## YOUR ASSIGNMENT
For the entries below, state how many lines contain the string "window". Add nothing else.

## INFORMATION SUPPLIED
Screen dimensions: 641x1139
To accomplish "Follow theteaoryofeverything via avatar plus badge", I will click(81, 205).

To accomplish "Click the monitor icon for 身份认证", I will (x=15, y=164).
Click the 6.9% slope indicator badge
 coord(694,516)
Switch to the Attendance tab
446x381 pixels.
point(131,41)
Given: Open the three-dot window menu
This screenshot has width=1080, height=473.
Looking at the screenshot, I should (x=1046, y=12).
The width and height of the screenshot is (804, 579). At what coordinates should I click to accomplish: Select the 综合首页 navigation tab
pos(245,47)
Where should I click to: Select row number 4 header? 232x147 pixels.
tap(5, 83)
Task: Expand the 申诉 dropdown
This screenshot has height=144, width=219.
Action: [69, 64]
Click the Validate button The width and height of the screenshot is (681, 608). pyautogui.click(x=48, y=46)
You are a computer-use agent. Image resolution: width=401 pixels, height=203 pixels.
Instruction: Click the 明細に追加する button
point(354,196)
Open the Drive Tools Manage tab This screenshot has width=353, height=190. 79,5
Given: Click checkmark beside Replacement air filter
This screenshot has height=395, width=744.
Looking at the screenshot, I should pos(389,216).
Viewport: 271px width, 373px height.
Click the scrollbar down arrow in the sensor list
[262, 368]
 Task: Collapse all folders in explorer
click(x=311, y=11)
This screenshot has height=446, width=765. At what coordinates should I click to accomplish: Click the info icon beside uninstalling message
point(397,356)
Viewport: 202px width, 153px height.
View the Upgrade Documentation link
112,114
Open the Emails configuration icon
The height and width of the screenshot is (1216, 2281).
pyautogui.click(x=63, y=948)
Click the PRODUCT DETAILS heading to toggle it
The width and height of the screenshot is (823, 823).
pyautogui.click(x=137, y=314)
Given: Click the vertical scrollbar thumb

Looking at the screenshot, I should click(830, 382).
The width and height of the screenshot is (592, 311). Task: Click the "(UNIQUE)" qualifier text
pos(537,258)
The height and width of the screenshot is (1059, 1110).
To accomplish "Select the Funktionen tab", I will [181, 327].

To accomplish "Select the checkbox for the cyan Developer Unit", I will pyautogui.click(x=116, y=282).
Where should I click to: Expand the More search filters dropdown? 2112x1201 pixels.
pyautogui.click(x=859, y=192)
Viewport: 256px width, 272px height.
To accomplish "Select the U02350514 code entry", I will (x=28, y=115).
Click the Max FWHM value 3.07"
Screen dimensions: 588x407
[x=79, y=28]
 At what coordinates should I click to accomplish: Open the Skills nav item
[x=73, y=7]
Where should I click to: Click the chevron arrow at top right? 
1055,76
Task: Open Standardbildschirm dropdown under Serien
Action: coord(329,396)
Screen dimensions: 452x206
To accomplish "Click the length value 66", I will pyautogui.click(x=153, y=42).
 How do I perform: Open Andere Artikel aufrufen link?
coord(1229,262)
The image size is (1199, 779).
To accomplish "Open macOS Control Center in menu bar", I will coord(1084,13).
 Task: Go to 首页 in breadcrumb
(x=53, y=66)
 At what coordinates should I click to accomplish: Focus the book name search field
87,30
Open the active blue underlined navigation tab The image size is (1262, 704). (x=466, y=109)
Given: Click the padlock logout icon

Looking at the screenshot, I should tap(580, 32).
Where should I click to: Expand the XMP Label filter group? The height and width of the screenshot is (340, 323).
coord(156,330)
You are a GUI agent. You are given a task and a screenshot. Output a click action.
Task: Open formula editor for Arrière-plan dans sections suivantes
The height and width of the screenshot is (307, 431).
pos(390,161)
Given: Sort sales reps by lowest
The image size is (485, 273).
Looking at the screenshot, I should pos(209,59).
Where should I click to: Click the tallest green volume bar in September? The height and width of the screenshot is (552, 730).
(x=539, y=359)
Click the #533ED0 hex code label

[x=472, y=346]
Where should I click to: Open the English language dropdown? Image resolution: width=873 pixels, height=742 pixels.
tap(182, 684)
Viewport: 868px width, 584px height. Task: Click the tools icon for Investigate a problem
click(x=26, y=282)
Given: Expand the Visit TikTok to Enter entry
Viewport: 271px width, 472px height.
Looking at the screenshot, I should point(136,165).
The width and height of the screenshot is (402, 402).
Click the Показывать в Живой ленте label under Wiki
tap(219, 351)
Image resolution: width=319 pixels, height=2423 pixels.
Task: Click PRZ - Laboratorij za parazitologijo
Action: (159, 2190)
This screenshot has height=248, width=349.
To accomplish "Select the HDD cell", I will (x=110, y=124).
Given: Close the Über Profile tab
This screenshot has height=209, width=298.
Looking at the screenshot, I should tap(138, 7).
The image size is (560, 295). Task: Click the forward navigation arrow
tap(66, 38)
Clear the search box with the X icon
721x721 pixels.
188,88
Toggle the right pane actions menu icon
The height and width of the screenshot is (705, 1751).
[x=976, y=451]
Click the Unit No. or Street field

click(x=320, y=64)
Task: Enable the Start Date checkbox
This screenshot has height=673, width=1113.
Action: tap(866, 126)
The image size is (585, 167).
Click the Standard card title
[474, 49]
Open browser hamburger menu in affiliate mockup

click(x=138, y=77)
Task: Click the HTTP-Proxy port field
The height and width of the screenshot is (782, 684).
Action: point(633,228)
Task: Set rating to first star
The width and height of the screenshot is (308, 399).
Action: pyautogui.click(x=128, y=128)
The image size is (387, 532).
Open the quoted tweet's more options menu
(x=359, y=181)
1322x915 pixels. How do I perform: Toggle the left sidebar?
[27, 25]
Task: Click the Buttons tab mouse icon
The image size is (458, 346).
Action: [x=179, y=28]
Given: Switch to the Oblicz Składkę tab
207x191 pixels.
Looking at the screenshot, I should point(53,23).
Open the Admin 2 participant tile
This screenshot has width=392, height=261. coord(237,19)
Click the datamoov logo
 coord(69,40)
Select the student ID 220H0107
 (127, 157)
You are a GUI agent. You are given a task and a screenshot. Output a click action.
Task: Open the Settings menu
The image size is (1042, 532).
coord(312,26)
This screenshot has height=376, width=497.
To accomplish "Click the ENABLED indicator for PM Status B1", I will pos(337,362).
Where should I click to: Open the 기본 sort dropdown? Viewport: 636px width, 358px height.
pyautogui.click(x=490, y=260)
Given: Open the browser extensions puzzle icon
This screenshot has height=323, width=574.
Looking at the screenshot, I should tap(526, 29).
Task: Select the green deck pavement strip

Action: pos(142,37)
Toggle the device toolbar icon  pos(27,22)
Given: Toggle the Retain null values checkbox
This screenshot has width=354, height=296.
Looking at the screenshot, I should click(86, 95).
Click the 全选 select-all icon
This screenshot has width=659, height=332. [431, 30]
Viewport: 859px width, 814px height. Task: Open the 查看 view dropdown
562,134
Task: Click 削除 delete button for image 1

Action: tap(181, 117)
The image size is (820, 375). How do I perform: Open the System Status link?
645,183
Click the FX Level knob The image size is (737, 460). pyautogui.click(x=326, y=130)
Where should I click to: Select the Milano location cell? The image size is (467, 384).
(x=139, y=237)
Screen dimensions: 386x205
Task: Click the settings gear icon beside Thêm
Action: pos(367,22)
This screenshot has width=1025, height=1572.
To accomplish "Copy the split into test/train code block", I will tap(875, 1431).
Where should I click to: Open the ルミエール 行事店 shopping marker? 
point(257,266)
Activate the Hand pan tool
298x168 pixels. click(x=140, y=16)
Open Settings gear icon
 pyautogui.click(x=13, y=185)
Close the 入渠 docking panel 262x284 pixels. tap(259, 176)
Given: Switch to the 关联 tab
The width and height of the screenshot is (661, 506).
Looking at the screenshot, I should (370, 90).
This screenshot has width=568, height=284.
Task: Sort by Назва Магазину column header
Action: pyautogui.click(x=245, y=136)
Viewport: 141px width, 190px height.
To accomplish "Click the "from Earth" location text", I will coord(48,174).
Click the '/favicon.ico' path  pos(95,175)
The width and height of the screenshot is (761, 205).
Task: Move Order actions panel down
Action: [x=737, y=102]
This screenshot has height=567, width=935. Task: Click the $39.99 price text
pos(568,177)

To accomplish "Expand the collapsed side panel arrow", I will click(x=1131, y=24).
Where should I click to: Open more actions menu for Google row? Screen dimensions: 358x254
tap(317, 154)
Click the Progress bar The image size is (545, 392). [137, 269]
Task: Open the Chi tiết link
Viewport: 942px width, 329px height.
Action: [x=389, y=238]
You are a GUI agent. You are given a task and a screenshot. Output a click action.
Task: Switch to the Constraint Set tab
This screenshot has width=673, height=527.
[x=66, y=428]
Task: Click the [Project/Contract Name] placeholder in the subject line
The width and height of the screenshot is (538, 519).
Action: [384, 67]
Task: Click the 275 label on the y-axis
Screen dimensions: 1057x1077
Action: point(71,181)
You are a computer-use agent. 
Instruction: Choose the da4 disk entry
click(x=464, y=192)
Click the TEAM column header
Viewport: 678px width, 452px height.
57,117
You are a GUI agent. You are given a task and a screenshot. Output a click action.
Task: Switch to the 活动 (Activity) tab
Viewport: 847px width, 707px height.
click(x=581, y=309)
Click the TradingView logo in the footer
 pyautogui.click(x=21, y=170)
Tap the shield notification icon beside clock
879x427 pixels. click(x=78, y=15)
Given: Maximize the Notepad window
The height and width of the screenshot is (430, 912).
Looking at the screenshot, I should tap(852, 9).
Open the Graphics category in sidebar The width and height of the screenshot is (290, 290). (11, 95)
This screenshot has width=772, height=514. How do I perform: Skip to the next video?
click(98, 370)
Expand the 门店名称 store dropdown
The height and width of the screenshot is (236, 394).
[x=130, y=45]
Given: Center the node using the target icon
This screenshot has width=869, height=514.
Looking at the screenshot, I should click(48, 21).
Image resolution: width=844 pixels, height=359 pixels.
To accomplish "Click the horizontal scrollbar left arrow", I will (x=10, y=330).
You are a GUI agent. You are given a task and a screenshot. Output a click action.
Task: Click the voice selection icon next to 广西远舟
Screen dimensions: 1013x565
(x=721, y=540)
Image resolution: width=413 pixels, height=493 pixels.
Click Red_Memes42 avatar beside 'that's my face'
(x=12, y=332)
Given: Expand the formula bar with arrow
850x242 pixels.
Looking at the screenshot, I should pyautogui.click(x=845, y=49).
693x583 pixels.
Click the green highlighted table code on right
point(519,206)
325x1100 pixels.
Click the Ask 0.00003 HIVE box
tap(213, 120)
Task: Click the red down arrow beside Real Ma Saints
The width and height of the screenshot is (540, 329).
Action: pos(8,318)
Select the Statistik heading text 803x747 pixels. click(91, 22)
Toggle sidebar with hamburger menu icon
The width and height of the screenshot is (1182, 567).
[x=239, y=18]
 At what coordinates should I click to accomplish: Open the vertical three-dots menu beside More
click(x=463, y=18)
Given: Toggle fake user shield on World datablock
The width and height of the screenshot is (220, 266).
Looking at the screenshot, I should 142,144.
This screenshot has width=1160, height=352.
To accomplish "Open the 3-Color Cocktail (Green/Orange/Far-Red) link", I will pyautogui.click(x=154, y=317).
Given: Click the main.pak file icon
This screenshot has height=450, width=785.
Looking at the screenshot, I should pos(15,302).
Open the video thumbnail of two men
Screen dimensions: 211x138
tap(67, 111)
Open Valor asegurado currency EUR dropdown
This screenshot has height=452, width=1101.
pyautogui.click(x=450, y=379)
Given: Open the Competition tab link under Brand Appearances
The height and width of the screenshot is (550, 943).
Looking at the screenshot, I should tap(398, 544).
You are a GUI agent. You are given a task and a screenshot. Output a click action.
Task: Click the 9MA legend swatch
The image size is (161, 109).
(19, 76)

## SOLVED PROBLEM
2